╭──

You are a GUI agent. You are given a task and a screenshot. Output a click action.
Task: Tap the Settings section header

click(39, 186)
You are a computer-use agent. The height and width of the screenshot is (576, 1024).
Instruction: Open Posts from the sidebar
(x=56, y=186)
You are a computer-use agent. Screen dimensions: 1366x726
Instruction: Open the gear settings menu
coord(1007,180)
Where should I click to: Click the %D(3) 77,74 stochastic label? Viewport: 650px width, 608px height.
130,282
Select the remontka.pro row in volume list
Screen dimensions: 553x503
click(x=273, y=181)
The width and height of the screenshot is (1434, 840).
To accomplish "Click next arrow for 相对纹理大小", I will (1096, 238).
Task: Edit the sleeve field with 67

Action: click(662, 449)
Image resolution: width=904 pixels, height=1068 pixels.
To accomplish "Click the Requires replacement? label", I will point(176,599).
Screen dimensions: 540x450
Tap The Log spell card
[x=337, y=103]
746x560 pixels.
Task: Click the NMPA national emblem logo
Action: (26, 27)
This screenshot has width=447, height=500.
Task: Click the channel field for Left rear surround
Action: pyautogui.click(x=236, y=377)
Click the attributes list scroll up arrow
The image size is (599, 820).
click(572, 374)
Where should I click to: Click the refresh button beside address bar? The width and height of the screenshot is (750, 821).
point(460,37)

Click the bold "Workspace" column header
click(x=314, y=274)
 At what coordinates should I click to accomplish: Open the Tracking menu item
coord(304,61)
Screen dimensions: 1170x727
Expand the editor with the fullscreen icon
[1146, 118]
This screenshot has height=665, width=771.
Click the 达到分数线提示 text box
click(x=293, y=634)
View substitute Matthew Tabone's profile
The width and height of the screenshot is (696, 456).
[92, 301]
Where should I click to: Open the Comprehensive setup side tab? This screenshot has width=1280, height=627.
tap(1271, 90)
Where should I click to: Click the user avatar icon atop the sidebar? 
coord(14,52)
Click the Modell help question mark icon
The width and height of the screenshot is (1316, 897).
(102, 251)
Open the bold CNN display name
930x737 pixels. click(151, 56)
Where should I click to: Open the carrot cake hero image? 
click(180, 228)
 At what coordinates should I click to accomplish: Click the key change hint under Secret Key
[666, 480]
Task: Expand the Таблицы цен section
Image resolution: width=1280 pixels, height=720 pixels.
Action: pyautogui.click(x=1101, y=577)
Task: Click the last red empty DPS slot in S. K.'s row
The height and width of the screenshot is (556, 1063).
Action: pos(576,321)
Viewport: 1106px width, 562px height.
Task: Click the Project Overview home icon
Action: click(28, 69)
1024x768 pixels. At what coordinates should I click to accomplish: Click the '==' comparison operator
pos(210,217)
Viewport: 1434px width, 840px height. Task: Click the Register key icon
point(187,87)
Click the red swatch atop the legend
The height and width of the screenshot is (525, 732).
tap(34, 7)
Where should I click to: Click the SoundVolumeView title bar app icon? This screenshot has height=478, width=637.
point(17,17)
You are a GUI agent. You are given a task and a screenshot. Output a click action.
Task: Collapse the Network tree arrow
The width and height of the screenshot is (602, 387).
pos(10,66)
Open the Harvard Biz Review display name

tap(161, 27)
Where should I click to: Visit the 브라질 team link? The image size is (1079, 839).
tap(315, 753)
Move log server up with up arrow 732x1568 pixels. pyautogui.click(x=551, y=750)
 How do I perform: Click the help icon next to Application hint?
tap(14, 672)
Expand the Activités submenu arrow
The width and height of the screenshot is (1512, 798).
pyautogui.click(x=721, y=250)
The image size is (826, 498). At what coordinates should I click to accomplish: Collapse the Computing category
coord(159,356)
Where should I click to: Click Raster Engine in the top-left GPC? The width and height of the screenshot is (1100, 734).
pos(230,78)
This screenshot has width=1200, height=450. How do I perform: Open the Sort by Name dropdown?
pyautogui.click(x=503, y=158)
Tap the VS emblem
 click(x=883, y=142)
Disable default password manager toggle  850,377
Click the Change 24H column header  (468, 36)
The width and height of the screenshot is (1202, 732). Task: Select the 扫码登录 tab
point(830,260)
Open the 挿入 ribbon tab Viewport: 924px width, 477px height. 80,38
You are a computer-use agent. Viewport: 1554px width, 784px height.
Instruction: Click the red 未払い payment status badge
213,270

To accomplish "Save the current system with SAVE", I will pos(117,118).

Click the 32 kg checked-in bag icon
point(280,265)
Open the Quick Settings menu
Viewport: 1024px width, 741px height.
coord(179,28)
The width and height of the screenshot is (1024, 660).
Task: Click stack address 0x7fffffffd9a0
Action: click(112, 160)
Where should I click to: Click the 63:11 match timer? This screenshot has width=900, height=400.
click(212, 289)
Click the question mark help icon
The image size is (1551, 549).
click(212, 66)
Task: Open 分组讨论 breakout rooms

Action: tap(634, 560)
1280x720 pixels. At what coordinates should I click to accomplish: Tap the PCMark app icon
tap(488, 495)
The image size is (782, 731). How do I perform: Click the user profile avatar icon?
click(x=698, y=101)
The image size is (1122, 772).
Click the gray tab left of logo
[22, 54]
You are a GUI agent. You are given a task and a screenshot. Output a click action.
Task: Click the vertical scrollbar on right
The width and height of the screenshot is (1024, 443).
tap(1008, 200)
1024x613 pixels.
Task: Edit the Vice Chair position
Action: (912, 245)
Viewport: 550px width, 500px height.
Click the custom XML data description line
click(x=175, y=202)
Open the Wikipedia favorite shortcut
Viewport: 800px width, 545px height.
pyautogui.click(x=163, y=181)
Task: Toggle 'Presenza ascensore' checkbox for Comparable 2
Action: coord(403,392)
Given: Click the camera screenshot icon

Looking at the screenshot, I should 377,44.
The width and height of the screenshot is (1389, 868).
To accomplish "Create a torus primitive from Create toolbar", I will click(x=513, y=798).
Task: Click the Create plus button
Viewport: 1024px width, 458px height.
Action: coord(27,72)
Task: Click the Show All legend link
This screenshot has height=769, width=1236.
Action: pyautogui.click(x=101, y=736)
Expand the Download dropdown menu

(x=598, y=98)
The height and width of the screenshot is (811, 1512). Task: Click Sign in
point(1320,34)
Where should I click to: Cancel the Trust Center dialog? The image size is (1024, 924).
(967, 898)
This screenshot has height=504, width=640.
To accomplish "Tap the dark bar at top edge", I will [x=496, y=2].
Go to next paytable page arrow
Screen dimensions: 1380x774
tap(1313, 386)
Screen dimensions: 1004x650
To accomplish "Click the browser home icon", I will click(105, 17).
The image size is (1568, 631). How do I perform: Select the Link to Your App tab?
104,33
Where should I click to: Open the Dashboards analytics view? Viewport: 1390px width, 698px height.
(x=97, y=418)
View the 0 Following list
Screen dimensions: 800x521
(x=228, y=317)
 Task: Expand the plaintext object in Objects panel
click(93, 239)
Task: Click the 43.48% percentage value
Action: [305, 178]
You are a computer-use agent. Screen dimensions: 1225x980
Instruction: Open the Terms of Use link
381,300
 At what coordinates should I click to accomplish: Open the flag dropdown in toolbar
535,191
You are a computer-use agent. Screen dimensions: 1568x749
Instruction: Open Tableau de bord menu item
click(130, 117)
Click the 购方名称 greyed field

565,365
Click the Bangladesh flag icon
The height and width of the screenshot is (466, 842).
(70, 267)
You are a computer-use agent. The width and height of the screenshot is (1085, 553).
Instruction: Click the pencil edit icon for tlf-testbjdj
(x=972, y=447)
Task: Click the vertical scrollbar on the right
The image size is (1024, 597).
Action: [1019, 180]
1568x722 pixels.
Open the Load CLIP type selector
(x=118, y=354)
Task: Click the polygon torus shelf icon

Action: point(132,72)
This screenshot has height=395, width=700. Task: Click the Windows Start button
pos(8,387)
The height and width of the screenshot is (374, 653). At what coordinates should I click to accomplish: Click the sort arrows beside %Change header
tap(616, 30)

╰──

__Try it__: The listing is to be retyped in full, exactly as shown.

__Exercise solution__:
You are a GUI agent. You are given a task and a screenshot. Output a click action.
Task: Tap the Settings section header

click(39, 186)
You are a computer-use agent. The height and width of the screenshot is (576, 1024).
Instruction: Open Posts from the sidebar
(x=56, y=186)
You are a computer-use agent. Screen dimensions: 1366x726
Instruction: Open the gear settings menu
coord(1007,180)
Where should I click to: Click the %D(3) 77,74 stochastic label? Viewport: 650px width, 608px height.
130,282
Select the remontka.pro row in volume list
Screen dimensions: 553x503
click(x=273, y=181)
The width and height of the screenshot is (1434, 840).
To accomplish "Click next arrow for 相对纹理大小", I will (1096, 238).
Task: Edit the sleeve field with 67

Action: click(662, 449)
Image resolution: width=904 pixels, height=1068 pixels.
To accomplish "Click the Requires replacement? label", I will point(176,599).
Screen dimensions: 540x450
Tap The Log spell card
[x=337, y=103]
746x560 pixels.
Task: Click the NMPA national emblem logo
Action: (26, 27)
This screenshot has width=447, height=500.
Task: Click the channel field for Left rear surround
Action: pyautogui.click(x=236, y=377)
Click the attributes list scroll up arrow
The image size is (599, 820).
click(572, 374)
Where should I click to: Click the refresh button beside address bar? The width and height of the screenshot is (750, 821).
point(460,37)

Click the bold "Workspace" column header
click(x=314, y=274)
 At what coordinates should I click to accomplish: Open the Tracking menu item
coord(304,61)
Screen dimensions: 1170x727
Expand the editor with the fullscreen icon
[1146, 118]
This screenshot has height=665, width=771.
Click the 达到分数线提示 text box
click(x=293, y=634)
View substitute Matthew Tabone's profile
The width and height of the screenshot is (696, 456).
[92, 301]
Where should I click to: Open the Comprehensive setup side tab? This screenshot has width=1280, height=627.
tap(1271, 90)
Where should I click to: Click the user avatar icon atop the sidebar? 
coord(14,52)
Click the Modell help question mark icon
The width and height of the screenshot is (1316, 897).
(102, 251)
Open the bold CNN display name
930x737 pixels. click(151, 56)
Where should I click to: Open the carrot cake hero image? 
click(180, 228)
 At what coordinates should I click to accomplish: Click the key change hint under Secret Key
[666, 480]
Task: Expand the Таблицы цен section
Image resolution: width=1280 pixels, height=720 pixels.
Action: pyautogui.click(x=1101, y=577)
Task: Click the last red empty DPS slot in S. K.'s row
The height and width of the screenshot is (556, 1063).
Action: pos(576,321)
Viewport: 1106px width, 562px height.
Task: Click the Project Overview home icon
Action: click(28, 69)
1024x768 pixels. At what coordinates should I click to accomplish: Click the '==' comparison operator
pos(210,217)
Viewport: 1434px width, 840px height. Task: Click the Register key icon
point(187,87)
Click the red swatch atop the legend
The height and width of the screenshot is (525, 732).
tap(34, 7)
Where should I click to: Click the SoundVolumeView title bar app icon? This screenshot has height=478, width=637.
point(17,17)
You are a GUI agent. You are given a task and a screenshot. Output a click action.
Task: Collapse the Network tree arrow
The width and height of the screenshot is (602, 387).
pos(10,66)
Open the Harvard Biz Review display name

tap(161, 27)
Where should I click to: Visit the 브라질 team link? The image size is (1079, 839).
tap(315, 753)
Move log server up with up arrow 732x1568 pixels. pyautogui.click(x=551, y=750)
 How do I perform: Click the help icon next to Application hint?
tap(14, 672)
Expand the Activités submenu arrow
The width and height of the screenshot is (1512, 798).
pyautogui.click(x=721, y=250)
The image size is (826, 498). At what coordinates should I click to accomplish: Collapse the Computing category
coord(159,356)
Where should I click to: Click Raster Engine in the top-left GPC? The width and height of the screenshot is (1100, 734).
pos(230,78)
This screenshot has width=1200, height=450. How do I perform: Open the Sort by Name dropdown?
pyautogui.click(x=503, y=158)
Tap the VS emblem
 click(x=883, y=142)
Disable default password manager toggle  850,377
Click the Change 24H column header  (468, 36)
The width and height of the screenshot is (1202, 732). Task: Select the 扫码登录 tab
point(830,260)
Open the 挿入 ribbon tab Viewport: 924px width, 477px height. 80,38
You are a computer-use agent. Viewport: 1554px width, 784px height.
Instruction: Click the red 未払い payment status badge
213,270

To accomplish "Save the current system with SAVE", I will pos(117,118).

Click the 32 kg checked-in bag icon
point(280,265)
Open the Quick Settings menu
Viewport: 1024px width, 741px height.
coord(179,28)
The width and height of the screenshot is (1024, 660).
Task: Click stack address 0x7fffffffd9a0
Action: click(112, 160)
Where should I click to: Click the 63:11 match timer? This screenshot has width=900, height=400.
click(212, 289)
Click the question mark help icon
The image size is (1551, 549).
click(212, 66)
Task: Open 分组讨论 breakout rooms

Action: tap(634, 560)
1280x720 pixels. At what coordinates should I click to accomplish: Tap the PCMark app icon
tap(488, 495)
The image size is (782, 731). How do I perform: Click the user profile avatar icon?
click(x=698, y=101)
The image size is (1122, 772).
Click the gray tab left of logo
[22, 54]
You are a GUI agent. You are given a task and a screenshot. Output a click action.
Task: Click the vertical scrollbar on right
The width and height of the screenshot is (1024, 443).
tap(1008, 200)
1024x613 pixels.
Task: Edit the Vice Chair position
Action: (912, 245)
Viewport: 550px width, 500px height.
Click the custom XML data description line
click(x=175, y=202)
Open the Wikipedia favorite shortcut
Viewport: 800px width, 545px height.
pyautogui.click(x=163, y=181)
Task: Toggle 'Presenza ascensore' checkbox for Comparable 2
Action: coord(403,392)
Given: Click the camera screenshot icon

Looking at the screenshot, I should 377,44.
The width and height of the screenshot is (1389, 868).
To accomplish "Create a torus primitive from Create toolbar", I will click(x=513, y=798).
Task: Click the Create plus button
Viewport: 1024px width, 458px height.
Action: coord(27,72)
Task: Click the Show All legend link
This screenshot has height=769, width=1236.
Action: pyautogui.click(x=101, y=736)
Expand the Download dropdown menu

(x=598, y=98)
The height and width of the screenshot is (811, 1512). Task: Click Sign in
point(1320,34)
Where should I click to: Cancel the Trust Center dialog? The image size is (1024, 924).
(967, 898)
This screenshot has height=504, width=640.
To accomplish "Tap the dark bar at top edge", I will [x=496, y=2].
Go to next paytable page arrow
Screen dimensions: 1380x774
tap(1313, 386)
Screen dimensions: 1004x650
To accomplish "Click the browser home icon", I will click(105, 17).
The image size is (1568, 631). How do I perform: Select the Link to Your App tab?
104,33
Where should I click to: Open the Dashboards analytics view? Viewport: 1390px width, 698px height.
(x=97, y=418)
View the 0 Following list
Screen dimensions: 800x521
(x=228, y=317)
 Task: Expand the plaintext object in Objects panel
click(93, 239)
Task: Click the 43.48% percentage value
Action: [305, 178]
You are a computer-use agent. Screen dimensions: 1225x980
Instruction: Open the Terms of Use link
381,300
 At what coordinates should I click to accomplish: Open the flag dropdown in toolbar
535,191
You are a computer-use agent. Screen dimensions: 1568x749
Instruction: Open Tableau de bord menu item
click(130, 117)
Click the 购方名称 greyed field

565,365
Click the Bangladesh flag icon
The height and width of the screenshot is (466, 842).
(70, 267)
You are a computer-use agent. The width and height of the screenshot is (1085, 553).
Instruction: Click the pencil edit icon for tlf-testbjdj
(x=972, y=447)
Task: Click the vertical scrollbar on the right
The image size is (1024, 597).
Action: [1019, 180]
1568x722 pixels.
Open the Load CLIP type selector
(x=118, y=354)
Task: Click the polygon torus shelf icon

Action: point(132,72)
This screenshot has height=395, width=700. Task: Click the Windows Start button
pos(8,387)
The height and width of the screenshot is (374, 653). At what coordinates should I click to accomplish: Click the sort arrows beside %Change header
tap(616, 30)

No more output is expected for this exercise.